Quote the rows word for word, starting with the line containing "Given: Click the 核稿人 label" and continuing through the line containing "Looking at the", and omit the pictures.

Task input
⟨
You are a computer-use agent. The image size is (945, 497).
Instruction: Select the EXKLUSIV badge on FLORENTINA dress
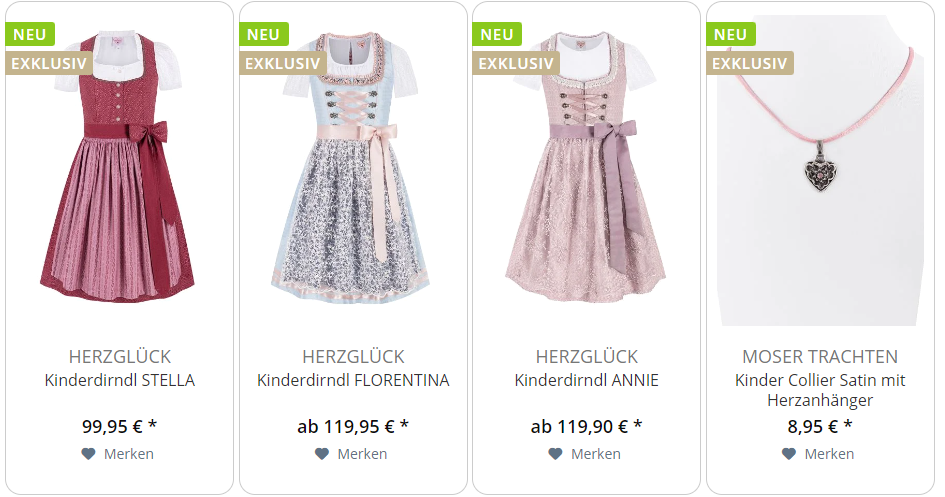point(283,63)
⟩
⟨
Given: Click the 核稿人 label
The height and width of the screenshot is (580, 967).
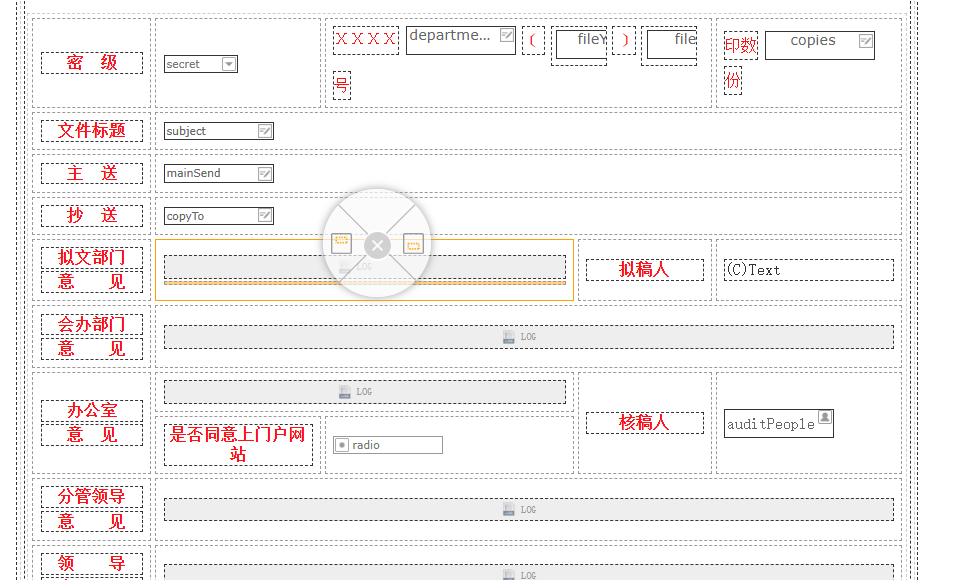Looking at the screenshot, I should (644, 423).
⟩
Correct result
Given: Click the 核稿人 label
The height and width of the screenshot is (580, 967).
Looking at the screenshot, I should (644, 423).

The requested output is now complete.